According to Sanketh Andhavarapu in an article written for the Decision Lab (TDL): “In general, the public already approaches vaccines with uncertainty. The last few years have seen growth in the anti-vaccine (anti-vax) movement, which is strongly associated with conspiracy theories, misinformation, and the desire to protect individual freedoms. The accelerated timeline for development and regulatory approval may lead to an even greater perception of risk among the public towards Covid-19 vaccines. Fueled by suspicion and scepticism, the public may perceive the vaccine to be more experimental than a proven solution.”
Further, vaccine hesitancy is not a new thing. Even in Malaysia, we must grapple with parents who do not want to vaccinate their children, with some quarters calling for paediatric vaccinations to be made compulsory.
The anti-vax movement, precipitated by the introduction of the Covid-19 vaccines, in Malaysia has grown more mainstream with more and more people taking it mainstream, and they have not shied away from sharing their views.
Many Malaysians who have experienced side effects from the vaccines who claim that they have not received a complete response from the health authorities have transformed into vaccine sceptics.
Some are openly sharing their side-effects and claiming that the vaccines are not safe and causing others around them to second guess the efficacy of the vaccine programme to end the Covid-19 pandemic.
Also, with the deluge of information available on the Internet, some of us are transformed into vaccine experts. Vaccine development is a very complex and specialised process, and it is harmful to those of us not involved in the development of vaccines to claim we know enough to claim it is unsafe.
All of this forces us to ask ourselves: do anti-vaxers pose a challenge to ending the global pandemic?
The short answer is yes because of the spread of anti-vaccine conspiracy theories. For example, the claim that Reuters only fact-checks anti-vaccine literature because it has links with Pfizer even though the link is tenuous and contrived, militates against vaccines achieving their full potential to end this pandemic.
There is no other way out of the pandemic than vaccines. Even though the genesis of new Covid-19 variants leads to breakthrough infections (BTI), i.e., infecting those who have been fully vaccinated from Covid-19, the symptoms of BTI are milder, and the death rates are lower as well. The data is clear, but anti-vaxers ignore it because it does not fit into their “vaccines are bad” narrative.
Further, governments must be muscular and reactive when dealing with anti-vaxxers because the continued stream of disinformation leads to more and more people who have no negative views about vaccines being taken in by it and ultimately avoiding vaccination.
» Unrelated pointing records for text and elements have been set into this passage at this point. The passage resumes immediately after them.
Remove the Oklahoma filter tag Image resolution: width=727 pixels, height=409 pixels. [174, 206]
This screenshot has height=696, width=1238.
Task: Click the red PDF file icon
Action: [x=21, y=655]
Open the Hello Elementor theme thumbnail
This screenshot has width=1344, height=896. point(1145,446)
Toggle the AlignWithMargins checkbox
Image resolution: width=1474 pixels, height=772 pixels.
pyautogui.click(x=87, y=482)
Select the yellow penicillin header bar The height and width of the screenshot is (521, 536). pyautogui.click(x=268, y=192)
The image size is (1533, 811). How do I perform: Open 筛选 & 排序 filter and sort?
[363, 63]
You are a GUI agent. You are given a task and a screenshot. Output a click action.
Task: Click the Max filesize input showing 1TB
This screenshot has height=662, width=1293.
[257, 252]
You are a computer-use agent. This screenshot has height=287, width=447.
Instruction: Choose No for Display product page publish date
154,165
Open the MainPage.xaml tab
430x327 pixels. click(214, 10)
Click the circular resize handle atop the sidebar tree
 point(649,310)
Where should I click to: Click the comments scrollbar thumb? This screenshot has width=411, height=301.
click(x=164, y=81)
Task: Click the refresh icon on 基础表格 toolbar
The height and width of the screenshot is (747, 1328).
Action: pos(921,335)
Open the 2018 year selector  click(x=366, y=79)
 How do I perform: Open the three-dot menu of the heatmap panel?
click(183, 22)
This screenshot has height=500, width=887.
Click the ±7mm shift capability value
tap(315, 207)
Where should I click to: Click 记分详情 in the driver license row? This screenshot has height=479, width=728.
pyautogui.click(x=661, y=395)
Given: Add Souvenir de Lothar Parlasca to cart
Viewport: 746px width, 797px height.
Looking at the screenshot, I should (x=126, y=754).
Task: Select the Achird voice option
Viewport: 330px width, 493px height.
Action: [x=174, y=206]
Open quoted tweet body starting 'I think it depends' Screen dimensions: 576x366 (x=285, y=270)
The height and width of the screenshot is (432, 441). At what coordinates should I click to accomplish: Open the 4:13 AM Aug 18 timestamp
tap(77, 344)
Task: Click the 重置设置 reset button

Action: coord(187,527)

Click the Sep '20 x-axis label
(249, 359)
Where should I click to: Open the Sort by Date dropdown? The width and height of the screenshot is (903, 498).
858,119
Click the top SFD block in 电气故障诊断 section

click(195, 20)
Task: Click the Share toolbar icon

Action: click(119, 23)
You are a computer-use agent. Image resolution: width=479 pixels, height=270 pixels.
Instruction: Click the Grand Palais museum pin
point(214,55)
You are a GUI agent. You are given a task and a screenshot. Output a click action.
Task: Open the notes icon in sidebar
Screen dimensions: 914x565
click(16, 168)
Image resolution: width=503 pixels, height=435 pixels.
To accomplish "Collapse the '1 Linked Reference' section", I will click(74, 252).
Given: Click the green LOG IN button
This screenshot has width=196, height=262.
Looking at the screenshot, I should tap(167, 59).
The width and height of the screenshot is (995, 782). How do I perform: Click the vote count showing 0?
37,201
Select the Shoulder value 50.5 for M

Such actions will prolong the pandemic and complicate the recovery.
While I do not think vaccine mandates are the answer, I believe more must be done to counter this anti-vax narrative because failure to do so will lead to more and more people believing that Covid-19 vaccinations are part of some large conspiracy to control the world.
I have been doing my part, and I hope more of us will do so.
As I said to myself when I took my Covid-19 vaccine in May 2020 when everyone was shying away from the Astra-Zeneca vaccine, it was my "humanity moment", and I believe it is the "humanity moment" of all of us to do our part to ensure Covid-19 does not continue its mean streak and cause more irreparable damage to our lives.
Anti-vaxxers are a challenge for all of us.